En matière de langue utilisée au travail, « la part de personnes utilisant le plus souvent le français au travail a légèrement diminué (s’établissant à 80 % en 2021) au profit de la part de personnes utilisant le plus souvent l’anglais (14 % en 2021) ». Pour l’OQLF, « il s’agit du prolongement d’une tendance, puisque la part de personnes travaillant principalement en français a diminué à chaque recensement après celui de 2006 ».

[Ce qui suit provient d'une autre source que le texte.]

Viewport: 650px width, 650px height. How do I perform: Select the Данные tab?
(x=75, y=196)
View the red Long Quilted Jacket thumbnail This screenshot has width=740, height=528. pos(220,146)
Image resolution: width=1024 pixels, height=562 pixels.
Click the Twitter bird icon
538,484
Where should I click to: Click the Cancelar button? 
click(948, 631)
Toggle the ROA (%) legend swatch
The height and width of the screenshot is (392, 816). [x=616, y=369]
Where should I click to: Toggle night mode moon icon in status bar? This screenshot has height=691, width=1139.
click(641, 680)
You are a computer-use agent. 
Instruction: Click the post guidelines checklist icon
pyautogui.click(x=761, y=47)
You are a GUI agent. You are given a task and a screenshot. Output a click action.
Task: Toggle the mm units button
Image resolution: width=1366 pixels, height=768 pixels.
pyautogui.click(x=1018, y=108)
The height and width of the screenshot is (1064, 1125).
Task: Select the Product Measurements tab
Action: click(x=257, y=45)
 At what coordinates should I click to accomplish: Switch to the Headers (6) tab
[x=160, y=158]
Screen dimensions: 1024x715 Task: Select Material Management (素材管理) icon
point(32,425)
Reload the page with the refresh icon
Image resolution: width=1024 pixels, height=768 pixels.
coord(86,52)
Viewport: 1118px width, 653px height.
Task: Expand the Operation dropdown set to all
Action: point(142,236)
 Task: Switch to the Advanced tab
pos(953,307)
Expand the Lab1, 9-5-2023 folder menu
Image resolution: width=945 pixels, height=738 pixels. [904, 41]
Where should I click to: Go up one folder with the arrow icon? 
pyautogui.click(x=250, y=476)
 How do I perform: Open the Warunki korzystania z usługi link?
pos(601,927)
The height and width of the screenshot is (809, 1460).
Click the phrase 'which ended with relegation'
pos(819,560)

Dans les commerces, malgré les nombreuses dénonciations du « Bonjour Hi » à Montréal, « le service est spontanément donné en français sur l’île de Montréal neuf fois sur dix ».
« Les résultats obtenus en 2023 concernant six zones urbaines du Québec montrent que l’impossibilité de se faire servir en français est un phénomène marginal », ajoute-t-on, précisant que « sur l’île de Montréal, dans 90 % des cas, le service est donné en français par le personnel à la suite d’une question posée en français par la cliente ou le client ».
« Si, à Québec et à Sherbrooke, l’accueil dans les commerces se fait presque uniquement en français, il en va autrement sur l’île de Montréal, à Laval et à Gatineau, où le taux d’accueil en français uniquement est plus faible (il y était respectivement de 71 %, de 80 % et de 86 % en 2023). Par ailleurs, les données récoltées au fil des ans dans les commerces de l’île de Montréal montrent que l’accueil en français uniquement y a diminué, alors qu’à l’inverse l’accueil bilingue, c’est-à-dire l’accueil à la fois en français et en anglais, y a augmenté », écrit l’OQLF.